One of the disks in one of our v210s was having episodes. It temporarily
went nuts, streaming a load of SCSI errors out to the console, but not
writing anything to
messages, leaving all the UFS metadevices in
the "Okay" state, and not bothering the zpool either. We thought
that sounded more like a controller issue, but Sun said "disk" and
sent us a new one.
Why do we have two kinds of filesystem, and two volume managers on one disk?
Well, when I built these systems we wanted the many benefits of ZFS for our
data, but ZFS boot didn’t yet exist outside of Solaris Nevada. So, we built
them with my old-fashioned, multi-partition (small root, separate
/usr) layout, and a zpool mirrored across slice 3
of both disks, for the data. v210s, of course, only have two disks.
Replacing UFS disks is one of those things I always have to look up. You do it very rarely, and it’s one of those jobs you’re super careful about, triple-checking everything. Hence this document.

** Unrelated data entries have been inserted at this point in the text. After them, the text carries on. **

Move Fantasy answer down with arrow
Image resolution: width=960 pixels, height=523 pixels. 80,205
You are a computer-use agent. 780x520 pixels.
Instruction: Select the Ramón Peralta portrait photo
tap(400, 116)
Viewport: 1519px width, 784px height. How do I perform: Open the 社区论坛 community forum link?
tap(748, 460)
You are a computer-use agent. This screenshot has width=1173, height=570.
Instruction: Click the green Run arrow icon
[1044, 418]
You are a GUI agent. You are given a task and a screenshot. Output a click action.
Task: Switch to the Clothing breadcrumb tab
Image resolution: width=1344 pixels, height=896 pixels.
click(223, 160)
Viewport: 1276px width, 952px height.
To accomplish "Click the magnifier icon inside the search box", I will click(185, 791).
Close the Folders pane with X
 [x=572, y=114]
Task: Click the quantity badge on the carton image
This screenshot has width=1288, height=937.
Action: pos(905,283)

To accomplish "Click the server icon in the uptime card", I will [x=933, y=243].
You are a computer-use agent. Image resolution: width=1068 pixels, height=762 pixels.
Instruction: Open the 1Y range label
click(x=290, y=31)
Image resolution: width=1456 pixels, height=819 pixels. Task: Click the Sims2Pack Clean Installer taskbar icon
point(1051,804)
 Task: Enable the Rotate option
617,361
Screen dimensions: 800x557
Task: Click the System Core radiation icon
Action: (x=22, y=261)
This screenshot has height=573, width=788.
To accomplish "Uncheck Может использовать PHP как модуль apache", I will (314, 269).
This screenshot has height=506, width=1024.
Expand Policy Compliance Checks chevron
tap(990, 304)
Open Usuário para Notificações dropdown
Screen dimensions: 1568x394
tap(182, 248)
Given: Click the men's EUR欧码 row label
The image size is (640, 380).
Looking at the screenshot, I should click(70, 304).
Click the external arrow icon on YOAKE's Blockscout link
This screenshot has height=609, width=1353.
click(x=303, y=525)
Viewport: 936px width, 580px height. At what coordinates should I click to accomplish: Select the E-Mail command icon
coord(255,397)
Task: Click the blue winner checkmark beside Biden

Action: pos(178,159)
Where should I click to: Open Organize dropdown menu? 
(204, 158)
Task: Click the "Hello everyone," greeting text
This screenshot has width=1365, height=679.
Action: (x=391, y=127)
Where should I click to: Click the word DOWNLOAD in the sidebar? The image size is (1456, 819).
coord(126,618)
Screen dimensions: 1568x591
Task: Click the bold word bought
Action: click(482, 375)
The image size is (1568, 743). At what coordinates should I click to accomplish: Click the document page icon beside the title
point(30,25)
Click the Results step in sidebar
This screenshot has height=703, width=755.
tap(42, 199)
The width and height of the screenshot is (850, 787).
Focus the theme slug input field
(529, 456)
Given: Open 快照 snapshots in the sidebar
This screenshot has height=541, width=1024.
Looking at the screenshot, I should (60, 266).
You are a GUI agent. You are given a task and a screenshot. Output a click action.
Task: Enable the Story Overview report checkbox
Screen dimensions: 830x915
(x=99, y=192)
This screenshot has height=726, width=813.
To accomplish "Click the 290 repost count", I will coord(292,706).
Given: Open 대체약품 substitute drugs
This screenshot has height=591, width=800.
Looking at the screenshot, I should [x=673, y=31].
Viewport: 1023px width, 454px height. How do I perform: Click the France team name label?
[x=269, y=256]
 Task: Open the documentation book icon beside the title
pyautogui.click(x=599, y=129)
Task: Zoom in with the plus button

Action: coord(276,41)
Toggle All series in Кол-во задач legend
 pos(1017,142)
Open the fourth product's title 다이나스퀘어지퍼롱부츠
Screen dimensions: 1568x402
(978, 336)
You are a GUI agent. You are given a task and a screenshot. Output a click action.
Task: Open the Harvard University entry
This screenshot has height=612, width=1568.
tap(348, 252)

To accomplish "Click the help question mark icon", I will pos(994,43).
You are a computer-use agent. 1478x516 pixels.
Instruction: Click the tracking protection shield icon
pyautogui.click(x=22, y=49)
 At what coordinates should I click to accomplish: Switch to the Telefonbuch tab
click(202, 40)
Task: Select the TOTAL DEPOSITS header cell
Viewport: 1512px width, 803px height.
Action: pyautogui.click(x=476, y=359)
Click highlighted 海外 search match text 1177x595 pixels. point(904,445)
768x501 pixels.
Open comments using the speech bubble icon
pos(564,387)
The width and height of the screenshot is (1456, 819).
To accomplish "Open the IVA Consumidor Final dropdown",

First, I had to detach all the mirrored devices on disk 0. We partition our disks quite aggressively, and I didn’t want to have to write down where everything came from, and keep manually detaching. So, I wrote this little script. It only took two minutes
#!/bin/ksh metastat -p | grep c1t0d0 | while read md junk do print -u2 "metainit $(metastat -p $md)" metastat -p | grep -- -m | grep -w $md | read mirror junk metadetach -f $mirror $md metaclear $md print -u2 "metattach $mirror $md" done 2>recover.sh
Not only does that detach all the submirrors on
c1t0d0, but it puts
recovery information into a file called
recover.sh. The idea is
that I’ll run that script once the disk is changed, and everything will be
recreated exactly as it is now. Note that I let the
write to standard out so I know what’s happening, but have my
Once the metadevices were all detached and cleared, I got rid of the metadbs on that disk. We keep our metadbs in a dedicated slice, slice 7.
# metadb -d c1t0d0s7
With all the SVM mirrors detached, I have to do something similar with my zpool.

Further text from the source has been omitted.